Os generais Ernesto Geisel e Golbery do Couto e Silva, aliados aos representantes da sociedade civil, homens de pensamento e ação da estirpe de Ulisses Guimarães e Tancredo Neves entre outros, conseguiram a almejada retomada democrática consagrada com a Constituição cidadã de 1988, costurada com habilidade pelos já citados lideres, concedendo anistia ampla geral e irrestrita a todos que cometeram crimes durante os anos de chumbo.

Quando pensávamos que o estado democrático de direito estava consolidado em nosso país eis que surge o capitão reformado do exército e deputado federal pelo Estado do Rio de Janeiro, Jair Bolsonaro, candidato à presidência de República, com um discurso contrário a tendência mundial de governos democráticos, alinhados aos ideais de direitos humanos, respeito às diferenças étnicas, combate a discriminação sexual e religiosa, e questões ambientais, entre outras pautas contemporâneas.

Carregando a bandeira de inimigo da corrupção, exaltando os valores patrióticos, familiares e religiosos elegeu-se com uma quantidade considerável de votos, mas não tardou a trair seu juramento de defender a Constituição, pregando uma ruptura entre os poderes atacando sem provas o sistema eleitoral que o elegeu, propondo a dissolução à força do STF, ações que como já vimos é prenúncios de mais um golpe militar.

A estratégia de levantar a dúvida convenceu a caserna, alvo de generosas ações do governo federal, que endossaram as ideias de seu comandante, esquecendo seu passado como militar indisciplinado e sua índole nada republicana.
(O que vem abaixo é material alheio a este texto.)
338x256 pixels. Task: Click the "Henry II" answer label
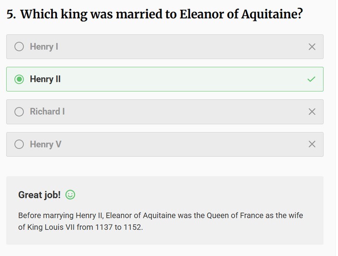[x=45, y=79]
Não estamos em 1964. E a população civil já demonstrou que não deseja a volta de regimes autoritários. Não queremos desordem e retrocesso e sim uma sociedade justa regida por leis que promovam o desenvolvimento socioeconômico e a cidadania para todos, sem privilégios e impunidade para alguns.

Ao historiador não cabe a função de adivinhar o futuro, e sim pesquisar fontes históricas fidedignas que serão as bases dos artigos e livros didáticos do futuro. Mas, para toda a sociedade seria frustrante perceber que o esforço dispendido para alcançarmos a redemocratização foi em vão, É inimaginável para todos voltar a viver em regime de repressão comandado por militares.